▶ [EXERCISE DETAILS] Please turn everything from the line containing "tick label '2'" down to the line containing "Action: 651,54", both included, into a Markdown table with the columns "Row" and "Line", leaving out blank lines.

▶ [ENTRIES PROVIDED]
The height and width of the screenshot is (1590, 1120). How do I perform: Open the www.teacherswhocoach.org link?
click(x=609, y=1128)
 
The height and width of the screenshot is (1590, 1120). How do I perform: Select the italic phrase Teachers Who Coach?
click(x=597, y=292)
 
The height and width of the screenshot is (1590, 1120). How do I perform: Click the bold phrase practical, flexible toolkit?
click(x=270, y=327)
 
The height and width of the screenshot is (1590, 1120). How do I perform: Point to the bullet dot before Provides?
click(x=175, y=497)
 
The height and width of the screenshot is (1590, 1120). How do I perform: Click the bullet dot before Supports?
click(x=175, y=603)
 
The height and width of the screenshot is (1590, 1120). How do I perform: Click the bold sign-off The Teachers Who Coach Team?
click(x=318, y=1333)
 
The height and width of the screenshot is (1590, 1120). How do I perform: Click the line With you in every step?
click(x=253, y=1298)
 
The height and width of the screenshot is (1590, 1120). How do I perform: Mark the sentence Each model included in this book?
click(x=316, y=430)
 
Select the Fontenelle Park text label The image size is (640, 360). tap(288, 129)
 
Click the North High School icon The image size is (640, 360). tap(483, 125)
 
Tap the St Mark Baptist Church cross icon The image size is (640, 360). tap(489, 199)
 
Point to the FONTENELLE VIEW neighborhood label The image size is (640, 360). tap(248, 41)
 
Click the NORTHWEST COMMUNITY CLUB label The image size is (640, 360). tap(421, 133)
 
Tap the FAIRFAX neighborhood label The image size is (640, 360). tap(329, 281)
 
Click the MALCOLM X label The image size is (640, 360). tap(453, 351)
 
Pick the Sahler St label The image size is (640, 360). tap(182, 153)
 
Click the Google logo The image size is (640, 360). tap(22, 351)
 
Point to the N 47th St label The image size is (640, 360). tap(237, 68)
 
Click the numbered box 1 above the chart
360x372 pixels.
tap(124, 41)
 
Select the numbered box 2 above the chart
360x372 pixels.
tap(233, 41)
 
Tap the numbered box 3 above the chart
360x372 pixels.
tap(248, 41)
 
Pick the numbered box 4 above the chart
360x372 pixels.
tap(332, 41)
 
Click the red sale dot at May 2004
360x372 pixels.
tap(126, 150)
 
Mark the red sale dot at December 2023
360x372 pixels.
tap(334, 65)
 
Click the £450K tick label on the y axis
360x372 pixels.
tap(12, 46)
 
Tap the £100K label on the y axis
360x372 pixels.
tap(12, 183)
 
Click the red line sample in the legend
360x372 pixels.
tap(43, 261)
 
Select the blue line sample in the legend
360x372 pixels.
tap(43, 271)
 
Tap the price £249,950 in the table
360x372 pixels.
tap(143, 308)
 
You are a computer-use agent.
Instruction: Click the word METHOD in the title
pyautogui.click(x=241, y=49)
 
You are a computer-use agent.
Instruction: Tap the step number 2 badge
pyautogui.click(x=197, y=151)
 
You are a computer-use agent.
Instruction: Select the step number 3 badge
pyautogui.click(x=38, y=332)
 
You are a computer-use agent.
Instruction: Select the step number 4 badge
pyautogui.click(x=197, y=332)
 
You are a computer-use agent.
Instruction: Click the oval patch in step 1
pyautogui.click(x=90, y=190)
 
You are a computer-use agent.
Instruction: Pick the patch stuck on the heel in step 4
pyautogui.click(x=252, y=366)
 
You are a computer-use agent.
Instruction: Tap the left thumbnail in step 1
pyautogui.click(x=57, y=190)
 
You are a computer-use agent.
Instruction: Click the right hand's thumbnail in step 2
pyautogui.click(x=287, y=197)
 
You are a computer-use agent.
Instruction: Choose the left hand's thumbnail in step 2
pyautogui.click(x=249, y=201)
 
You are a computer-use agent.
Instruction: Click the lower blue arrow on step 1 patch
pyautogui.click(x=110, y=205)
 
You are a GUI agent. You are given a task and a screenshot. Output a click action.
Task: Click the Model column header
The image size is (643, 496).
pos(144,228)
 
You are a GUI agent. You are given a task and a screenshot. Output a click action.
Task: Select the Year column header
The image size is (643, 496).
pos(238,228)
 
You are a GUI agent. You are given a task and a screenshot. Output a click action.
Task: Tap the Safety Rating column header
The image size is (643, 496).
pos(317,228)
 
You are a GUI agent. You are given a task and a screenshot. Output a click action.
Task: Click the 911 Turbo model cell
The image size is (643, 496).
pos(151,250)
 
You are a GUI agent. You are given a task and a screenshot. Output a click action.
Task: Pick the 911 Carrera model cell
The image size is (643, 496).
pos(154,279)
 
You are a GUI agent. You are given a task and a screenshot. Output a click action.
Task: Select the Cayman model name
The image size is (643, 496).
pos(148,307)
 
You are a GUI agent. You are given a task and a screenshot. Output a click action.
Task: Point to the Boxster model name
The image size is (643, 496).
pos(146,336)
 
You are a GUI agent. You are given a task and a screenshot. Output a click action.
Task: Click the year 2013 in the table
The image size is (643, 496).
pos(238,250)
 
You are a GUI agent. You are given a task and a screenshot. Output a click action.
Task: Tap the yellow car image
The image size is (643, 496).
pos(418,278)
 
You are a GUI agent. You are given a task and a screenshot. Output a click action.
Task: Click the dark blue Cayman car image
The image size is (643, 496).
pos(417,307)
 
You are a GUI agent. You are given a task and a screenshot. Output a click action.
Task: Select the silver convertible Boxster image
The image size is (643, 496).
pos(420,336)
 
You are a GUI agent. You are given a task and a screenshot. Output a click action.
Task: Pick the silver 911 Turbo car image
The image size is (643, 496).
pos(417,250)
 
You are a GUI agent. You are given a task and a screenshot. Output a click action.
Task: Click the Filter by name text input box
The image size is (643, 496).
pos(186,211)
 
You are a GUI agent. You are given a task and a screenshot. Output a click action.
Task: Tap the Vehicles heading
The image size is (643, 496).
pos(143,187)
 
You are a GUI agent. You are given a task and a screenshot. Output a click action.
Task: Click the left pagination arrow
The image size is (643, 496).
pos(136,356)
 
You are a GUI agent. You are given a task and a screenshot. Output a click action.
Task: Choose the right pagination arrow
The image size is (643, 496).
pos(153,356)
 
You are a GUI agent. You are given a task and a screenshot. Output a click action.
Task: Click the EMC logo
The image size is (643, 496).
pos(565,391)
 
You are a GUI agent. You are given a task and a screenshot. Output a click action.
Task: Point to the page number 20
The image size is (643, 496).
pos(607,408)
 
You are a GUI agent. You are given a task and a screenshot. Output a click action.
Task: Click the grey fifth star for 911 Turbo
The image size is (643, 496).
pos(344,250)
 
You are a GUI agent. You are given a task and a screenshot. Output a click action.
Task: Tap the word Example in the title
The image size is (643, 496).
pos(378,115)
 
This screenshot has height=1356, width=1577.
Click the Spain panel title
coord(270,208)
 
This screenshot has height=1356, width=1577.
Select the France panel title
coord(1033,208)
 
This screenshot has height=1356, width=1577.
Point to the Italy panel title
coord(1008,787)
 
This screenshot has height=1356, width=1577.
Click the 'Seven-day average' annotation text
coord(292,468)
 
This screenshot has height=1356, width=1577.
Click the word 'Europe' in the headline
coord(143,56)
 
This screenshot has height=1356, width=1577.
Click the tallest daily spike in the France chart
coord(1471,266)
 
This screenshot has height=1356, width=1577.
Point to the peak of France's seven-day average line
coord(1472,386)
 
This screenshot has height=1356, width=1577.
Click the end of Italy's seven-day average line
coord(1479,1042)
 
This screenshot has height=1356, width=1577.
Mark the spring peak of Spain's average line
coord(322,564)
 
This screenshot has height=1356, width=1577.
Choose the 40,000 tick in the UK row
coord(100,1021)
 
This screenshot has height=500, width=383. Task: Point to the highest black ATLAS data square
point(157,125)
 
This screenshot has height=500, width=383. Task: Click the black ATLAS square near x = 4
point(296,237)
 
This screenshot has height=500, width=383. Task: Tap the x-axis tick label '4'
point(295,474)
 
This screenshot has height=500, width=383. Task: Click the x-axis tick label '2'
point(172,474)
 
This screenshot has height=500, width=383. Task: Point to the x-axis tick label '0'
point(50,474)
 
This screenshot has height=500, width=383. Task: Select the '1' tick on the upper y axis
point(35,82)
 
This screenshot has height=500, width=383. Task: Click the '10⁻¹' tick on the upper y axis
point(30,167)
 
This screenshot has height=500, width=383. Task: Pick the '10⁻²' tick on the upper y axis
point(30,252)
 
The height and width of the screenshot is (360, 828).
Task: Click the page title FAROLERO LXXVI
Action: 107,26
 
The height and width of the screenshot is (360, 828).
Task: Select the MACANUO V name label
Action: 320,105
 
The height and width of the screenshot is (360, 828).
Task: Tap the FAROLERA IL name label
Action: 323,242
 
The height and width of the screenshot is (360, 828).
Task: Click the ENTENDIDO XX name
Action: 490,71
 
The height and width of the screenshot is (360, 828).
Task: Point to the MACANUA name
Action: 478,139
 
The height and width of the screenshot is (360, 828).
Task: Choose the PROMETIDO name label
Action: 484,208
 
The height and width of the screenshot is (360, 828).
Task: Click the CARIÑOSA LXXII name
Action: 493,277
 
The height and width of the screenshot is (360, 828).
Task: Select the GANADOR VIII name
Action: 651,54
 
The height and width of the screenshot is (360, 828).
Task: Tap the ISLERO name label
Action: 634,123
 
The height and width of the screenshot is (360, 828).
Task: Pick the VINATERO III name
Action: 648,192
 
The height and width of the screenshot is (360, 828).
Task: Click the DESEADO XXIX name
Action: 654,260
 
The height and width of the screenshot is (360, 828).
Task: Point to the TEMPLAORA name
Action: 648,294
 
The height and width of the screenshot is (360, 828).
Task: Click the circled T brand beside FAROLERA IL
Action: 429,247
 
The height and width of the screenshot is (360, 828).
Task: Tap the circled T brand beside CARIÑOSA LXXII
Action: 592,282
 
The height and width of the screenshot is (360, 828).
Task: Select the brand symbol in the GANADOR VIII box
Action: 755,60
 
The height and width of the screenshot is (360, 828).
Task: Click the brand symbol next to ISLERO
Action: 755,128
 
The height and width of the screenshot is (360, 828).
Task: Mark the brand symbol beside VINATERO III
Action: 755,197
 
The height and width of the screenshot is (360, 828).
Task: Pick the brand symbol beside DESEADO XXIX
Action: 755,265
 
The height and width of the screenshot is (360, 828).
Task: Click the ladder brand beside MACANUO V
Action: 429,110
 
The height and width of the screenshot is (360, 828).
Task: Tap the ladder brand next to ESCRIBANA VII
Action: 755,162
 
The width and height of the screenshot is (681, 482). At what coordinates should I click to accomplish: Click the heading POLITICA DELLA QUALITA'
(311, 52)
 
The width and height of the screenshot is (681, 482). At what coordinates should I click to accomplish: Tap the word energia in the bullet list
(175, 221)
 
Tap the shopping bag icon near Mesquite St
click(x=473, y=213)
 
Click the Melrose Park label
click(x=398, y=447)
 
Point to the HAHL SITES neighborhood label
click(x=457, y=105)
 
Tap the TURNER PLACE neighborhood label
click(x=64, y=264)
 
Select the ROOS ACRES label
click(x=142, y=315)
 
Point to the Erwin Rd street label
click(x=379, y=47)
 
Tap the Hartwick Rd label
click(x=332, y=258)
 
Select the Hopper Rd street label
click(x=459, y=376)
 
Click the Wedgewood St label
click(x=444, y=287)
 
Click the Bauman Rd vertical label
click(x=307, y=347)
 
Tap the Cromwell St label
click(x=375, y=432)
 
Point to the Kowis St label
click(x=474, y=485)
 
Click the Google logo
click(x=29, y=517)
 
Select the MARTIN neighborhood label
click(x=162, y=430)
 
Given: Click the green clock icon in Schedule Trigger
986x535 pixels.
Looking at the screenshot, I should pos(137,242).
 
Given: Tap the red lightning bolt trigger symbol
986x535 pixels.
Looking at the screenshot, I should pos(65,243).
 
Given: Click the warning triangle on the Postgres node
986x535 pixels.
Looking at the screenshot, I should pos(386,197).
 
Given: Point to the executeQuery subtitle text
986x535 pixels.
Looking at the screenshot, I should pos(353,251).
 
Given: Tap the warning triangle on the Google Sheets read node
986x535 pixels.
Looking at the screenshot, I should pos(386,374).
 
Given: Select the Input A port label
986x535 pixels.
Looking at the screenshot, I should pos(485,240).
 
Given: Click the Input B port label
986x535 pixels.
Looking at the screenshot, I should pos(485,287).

▶ [TASK ANSWER]
| Row | Line |
|---|---|
| 1 | This screenshot has height=500, width=383. Task: Click the x-axis tick label '2' |
| 2 | point(172,474) |
| 3 | This screenshot has height=500, width=383. Task: Point to the x-axis tick label '0' |
| 4 | point(50,474) |
| 5 | This screenshot has height=500, width=383. Task: Select the '1' tick on the upper y axis |
| 6 | point(35,82) |
| 7 | This screenshot has height=500, width=383. Task: Click the '10⁻¹' tick on the upper y axis |
| 8 | point(30,167) |
| 9 | This screenshot has height=500, width=383. Task: Pick the '10⁻²' tick on the upper y axis |
| 10 | point(30,252) |
| 11 | The height and width of the screenshot is (360, 828). |
| 12 | Task: Click the page title FAROLERO LXXVI |
| 13 | Action: 107,26 |
| 14 | The height and width of the screenshot is (360, 828). |
| 15 | Task: Select the MACANUO V name label |
| 16 | Action: 320,105 |
| 17 | The height and width of the screenshot is (360, 828). |
| 18 | Task: Tap the FAROLERA IL name label |
| 19 | Action: 323,242 |
| 20 | The height and width of the screenshot is (360, 828). |
| 21 | Task: Click the ENTENDIDO XX name |
| 22 | Action: 490,71 |
| 23 | The height and width of the screenshot is (360, 828). |
| 24 | Task: Point to the MACANUA name |
| 25 | Action: 478,139 |
| 26 | The height and width of the screenshot is (360, 828). |
| 27 | Task: Choose the PROMETIDO name label |
| 28 | Action: 484,208 |
| 29 | The height and width of the screenshot is (360, 828). |
| 30 | Task: Click the CARIÑOSA LXXII name |
| 31 | Action: 493,277 |
| 32 | The height and width of the screenshot is (360, 828). |
| 33 | Task: Select the GANADOR VIII name |
| 34 | Action: 651,54 |